The others stay through lunch, before heading home and I take Serenia upstairs, kissing every bit of her, showing her my love hasn’t changed a single bit, only grown deeper.

“Promise me you won’t go near the water,” she says as we’re laying in bed, our bodies sweaty and touching one another entirely.

“What?” I ask, turning her to face me, lifting her face up to mine.

“Your lake here is fine. Pools are the same, but the ocean and any of the rivers that flow directly out to it aren’t. Most sirens won’t go too far up a river because it’s fresh not salt water, but some will, especially if they’re hunting one specific person. Modern dams will stop them, but there was lore that one siren traveled all the way from Argentine Sea, up to the Gulf, and up the Missouri River until she found the man that evaded her some two hundred years ago. He was a fisherman from the norther part of the US. What’s now Montana I think,” she says but I still don’t fully understand.

“Why should I avoid the ocean though, honey?” I ask her, seeing fear in her eyes as I run a knuckle down her gorgeous face.

“Because if my mother learns about you, that I’m here with you, staying with you…that I won’t ever become a full-fledgedsiren, she’ll take you from me and I’d die if that happened.

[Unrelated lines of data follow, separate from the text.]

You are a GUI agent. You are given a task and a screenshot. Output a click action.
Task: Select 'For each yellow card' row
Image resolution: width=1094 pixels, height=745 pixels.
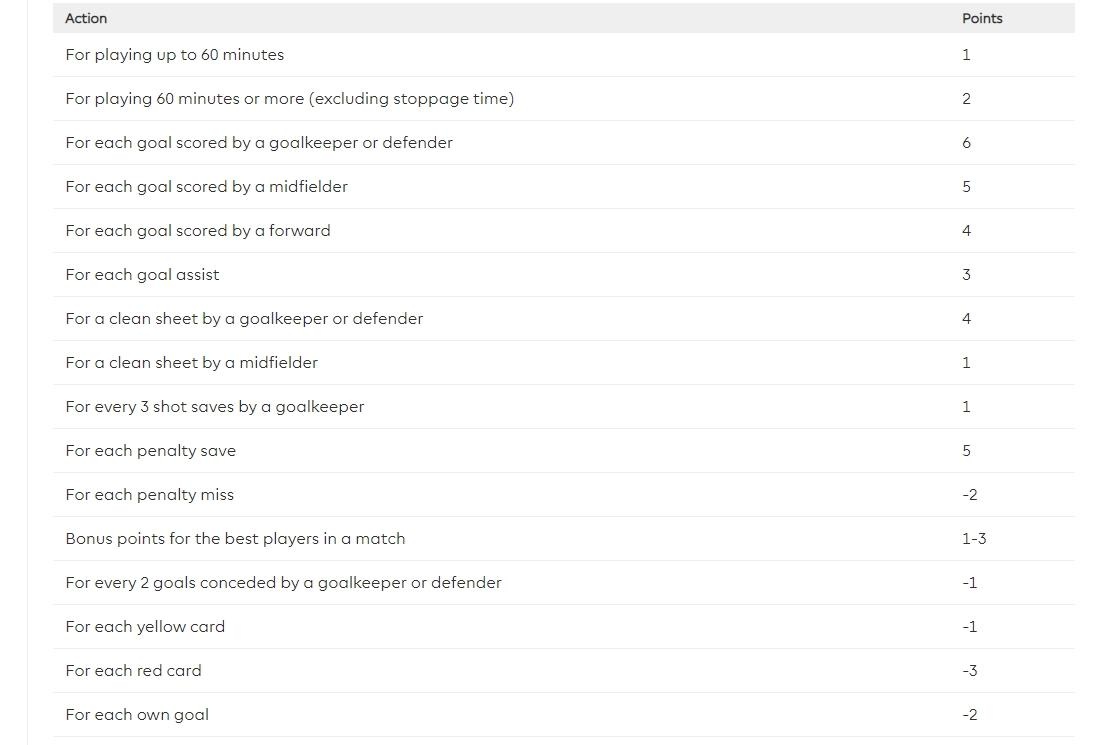(x=145, y=627)
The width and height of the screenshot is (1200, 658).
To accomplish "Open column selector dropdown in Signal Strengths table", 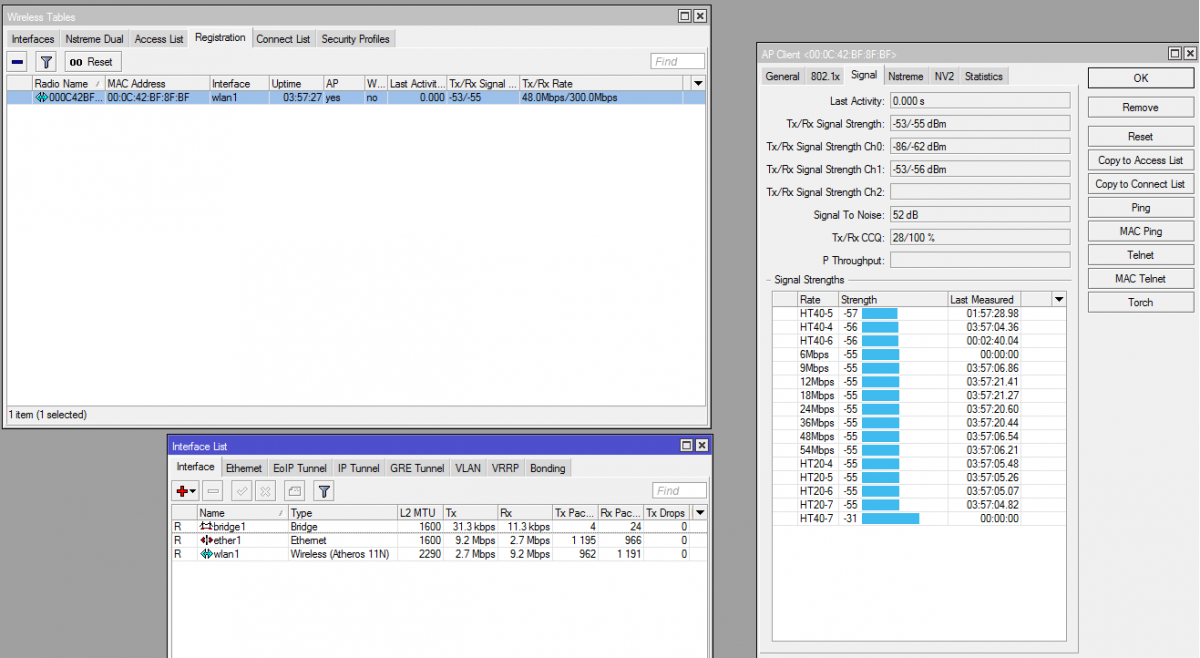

I hated being a siren, being in the ocean. I wanted my dad back but because of me…”

“What? Serenia, what happened?” I ask because that pain from earlier is there but even deeper now, and I hate it.

“When I said my mother found me…my dad told me not to go near the water. That I wasn’t allowed. I kept feeling this pull towards it though and one night, I slipped out to figure out why. I know now that it wasn’t even the water that was pulling me, but my mother telepathically urging me to get to the water. That’s how we talk,” she adds as my brows lift at her news. “The closer to the ocean I got, the deeper the connection became, but it was actually her whispering to me to come to the water that had me so curious. As soon as I stepped foot on the beach she felt I was there and before my dad could get me and get me back home, she and the other sirens were there. She grabbed me, pulling me into the water while the other sirens held my dad under it. He was stronger but against a dozen sirens…he died because of me.”

“No, honey,” I state, wiping away the tears that fall from her sweet eyes. “He died because of your mother and the others who were completely taken by the cold, by the need to kill. He came to find you, to protect you because that’s what dads do, what I’d do if it was our little girl that was missing or taken.”

“I can’t lose you, Duncan,” she cries, the tears falling faster.